> _Material to process_
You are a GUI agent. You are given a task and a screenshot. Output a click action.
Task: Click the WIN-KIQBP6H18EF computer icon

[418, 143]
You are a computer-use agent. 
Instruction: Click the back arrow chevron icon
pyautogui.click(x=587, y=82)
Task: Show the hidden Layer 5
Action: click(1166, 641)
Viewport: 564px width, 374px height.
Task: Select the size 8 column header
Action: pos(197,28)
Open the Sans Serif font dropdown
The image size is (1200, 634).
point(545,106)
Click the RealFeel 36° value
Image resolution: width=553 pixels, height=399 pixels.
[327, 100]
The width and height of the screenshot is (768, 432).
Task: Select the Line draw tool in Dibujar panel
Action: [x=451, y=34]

> _Aim of the exercise_
Copy all of the lines above word for word.

> _The answer_
You are a GUI agent. You are given a task and a screenshot. Output a click action.
Task: Click the WIN-KIQBP6H18EF computer icon

[418, 143]
You are a computer-use agent. 
Instruction: Click the back arrow chevron icon
pyautogui.click(x=587, y=82)
Task: Show the hidden Layer 5
Action: click(1166, 641)
Viewport: 564px width, 374px height.
Task: Select the size 8 column header
Action: pos(197,28)
Open the Sans Serif font dropdown
The image size is (1200, 634).
point(545,106)
Click the RealFeel 36° value
Image resolution: width=553 pixels, height=399 pixels.
[327, 100]
The width and height of the screenshot is (768, 432).
Task: Select the Line draw tool in Dibujar panel
Action: [x=451, y=34]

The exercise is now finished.